Directions: Which lines in the records below contain the word "will"? Copy each of them.
◆ ◆ ◆ ◆ ◆
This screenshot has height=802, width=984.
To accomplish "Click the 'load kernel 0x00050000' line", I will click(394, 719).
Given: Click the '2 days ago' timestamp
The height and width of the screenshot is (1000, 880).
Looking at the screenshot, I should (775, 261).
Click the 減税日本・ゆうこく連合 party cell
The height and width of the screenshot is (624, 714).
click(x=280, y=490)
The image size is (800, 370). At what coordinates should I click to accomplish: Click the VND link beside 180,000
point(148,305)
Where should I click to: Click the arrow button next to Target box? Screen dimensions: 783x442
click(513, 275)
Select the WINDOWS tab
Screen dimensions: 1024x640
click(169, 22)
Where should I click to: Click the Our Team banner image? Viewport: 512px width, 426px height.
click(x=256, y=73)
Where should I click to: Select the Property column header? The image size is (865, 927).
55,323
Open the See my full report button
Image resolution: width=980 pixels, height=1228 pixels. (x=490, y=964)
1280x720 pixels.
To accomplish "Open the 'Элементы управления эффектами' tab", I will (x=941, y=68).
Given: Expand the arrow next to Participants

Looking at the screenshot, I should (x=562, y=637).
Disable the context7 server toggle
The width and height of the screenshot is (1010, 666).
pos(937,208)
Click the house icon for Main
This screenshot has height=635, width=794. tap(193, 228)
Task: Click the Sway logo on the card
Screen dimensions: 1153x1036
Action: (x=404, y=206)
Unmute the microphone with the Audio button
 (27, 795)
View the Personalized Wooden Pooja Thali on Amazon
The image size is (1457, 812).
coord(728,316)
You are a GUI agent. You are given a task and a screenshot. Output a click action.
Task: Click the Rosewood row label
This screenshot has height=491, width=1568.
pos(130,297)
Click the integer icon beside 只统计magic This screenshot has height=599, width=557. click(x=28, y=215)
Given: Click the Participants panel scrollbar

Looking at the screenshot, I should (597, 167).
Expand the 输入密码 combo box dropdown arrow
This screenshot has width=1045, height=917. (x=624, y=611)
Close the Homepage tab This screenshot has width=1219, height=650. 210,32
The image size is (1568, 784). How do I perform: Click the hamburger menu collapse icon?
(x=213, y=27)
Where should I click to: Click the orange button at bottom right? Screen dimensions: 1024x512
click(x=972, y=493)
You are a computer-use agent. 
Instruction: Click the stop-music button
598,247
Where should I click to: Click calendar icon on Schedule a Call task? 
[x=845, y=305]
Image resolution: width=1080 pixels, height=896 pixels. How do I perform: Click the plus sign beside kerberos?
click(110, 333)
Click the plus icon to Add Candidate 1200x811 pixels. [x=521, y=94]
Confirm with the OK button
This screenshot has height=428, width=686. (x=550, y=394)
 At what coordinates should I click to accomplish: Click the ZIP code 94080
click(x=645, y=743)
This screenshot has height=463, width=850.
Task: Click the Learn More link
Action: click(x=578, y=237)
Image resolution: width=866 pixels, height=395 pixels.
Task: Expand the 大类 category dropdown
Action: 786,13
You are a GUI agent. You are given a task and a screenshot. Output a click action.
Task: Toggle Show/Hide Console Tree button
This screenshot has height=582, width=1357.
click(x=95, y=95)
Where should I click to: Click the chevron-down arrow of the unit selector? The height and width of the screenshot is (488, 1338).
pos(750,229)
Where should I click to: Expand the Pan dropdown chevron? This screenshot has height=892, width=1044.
◆ ◆ ◆ ◆ ◆
Solution below:
To accomplish "Click the 'load kernel 0x00050000' line", I will click(394, 719).
To accomplish "Open the 'Элементы управления эффектами' tab", I will (x=941, y=68).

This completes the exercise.